Avec cette signature au bas de la feuille, elle venait de signer son arrêt de mort. Elle l'avait compris en voyant les autres élèves s'inscrire. De grandes perches aux dos musclés et aux jambes fuselées. Il n'avait pas été dur pour elle de comprendre que les élèves de la section natation étaient des nageurs. Des vrais. Pas des adolescents perdus qui envisageaient de faire trempette entre deux heures de français.
D'ailleurs, ses nouveaux amis l'avaient confortée dans cette idée. Donata l'avait enfoncée en riant tandis qu'Arthur s'était contenté de relever que son physique n'était pas vraiment adapté.
Butée de nature, elle avait affirmée qu'elle s'en tirerait bien. D'aucun diraient qu'Eva était un peu susceptible. Elle refusait complètement de l'admettre. Elle n'était pas susceptible, simplement têtue...
Et pour cela, elle passerait la sélection. A vrai dire, si elle échouait elle ne saurait pas trop où aller..
_ Alors ? Prête ?
Eva sursauta et tourna la tête vers son frère. Il la regardait avec un sourire amusé aux lèvres. Eva et Julian ne s'étaient croisés qu'à la pause de midi. Si le jeune homme avait haussé un sourcil en apprenant que sa sœur avait choisi natation, Eva n'avait pas été surprise de le voir partir dans la musique. Son frère était un vrai prodige. Elle l'avait toujours su.
_ Pas vraiment, grommela-t-elle. J'ai peur d'entrer. C'est immense ce complexe.
La plupart des élèves avaient déjà passé le portique qui donnait sur les installations sportives et seuls quelques retardataires traînaient encore. Dont Eva.
_ Aller, vas-y ! Si en plus d'être nulle t'es en retard ça va pas le faire.
Elle se retourna d'un bond et fusilla son aîné du regard. De quel droit se permettait-il ? Il éclata de rire et Eva fut bien obligée d'admettre qu'elle était moins stressée.
_ Tu ne reconnais jamais mes talents Julian, c'est lassant, fit-elle d'un ton affreusement prétentieux.
Celui-ci esquissa une grimace et se détourna avec un sourire aux lèvres. Il avait à peine parcouru dix mètres lorsqu'il lâcha avec un grand sourire dans la voix :
_ J'espère que tu as pensé à prendre un maillot de bain, ô grande nageuse olympique !
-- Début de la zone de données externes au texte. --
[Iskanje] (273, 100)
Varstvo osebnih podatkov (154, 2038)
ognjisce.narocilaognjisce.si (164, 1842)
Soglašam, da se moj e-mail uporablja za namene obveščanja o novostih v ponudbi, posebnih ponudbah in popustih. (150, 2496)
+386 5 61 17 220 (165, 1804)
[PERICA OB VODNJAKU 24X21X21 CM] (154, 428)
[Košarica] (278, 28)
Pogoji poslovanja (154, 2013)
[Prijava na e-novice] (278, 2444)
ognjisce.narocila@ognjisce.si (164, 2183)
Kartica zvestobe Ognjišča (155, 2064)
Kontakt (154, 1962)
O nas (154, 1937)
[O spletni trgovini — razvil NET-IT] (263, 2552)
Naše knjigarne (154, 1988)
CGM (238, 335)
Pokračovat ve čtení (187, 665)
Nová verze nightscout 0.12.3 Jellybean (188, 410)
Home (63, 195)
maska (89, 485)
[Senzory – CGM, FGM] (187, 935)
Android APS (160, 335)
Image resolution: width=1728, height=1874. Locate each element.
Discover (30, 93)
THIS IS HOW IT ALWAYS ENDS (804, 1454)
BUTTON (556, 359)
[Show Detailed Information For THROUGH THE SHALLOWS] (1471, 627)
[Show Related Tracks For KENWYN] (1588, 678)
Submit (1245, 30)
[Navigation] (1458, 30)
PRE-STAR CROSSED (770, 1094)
Eva blêmit et lâcha un juron tandis que Julian explosait de rire.
_ Putain, souffla-t-elle pour elle-même, comment j'ai pu être aussi conne !
Rouge de honte, elle s'élança vers la piscine. Il n'y avait personne devant. Elle était plus qu'en retard et elle se doutait que l'entraîneur ne serait pas ravi. Elle l'avait entrevu lors de son inscription et son discours avait été passionné ; cependant, l'homme semblait être extrêmement exigeant. Et une personne exigeante prônait la ponctualité. Eva s'y connaissait avec l'exigence. Elle avait offert tant d'années de sa vie à l'exigence pour viser la perfection.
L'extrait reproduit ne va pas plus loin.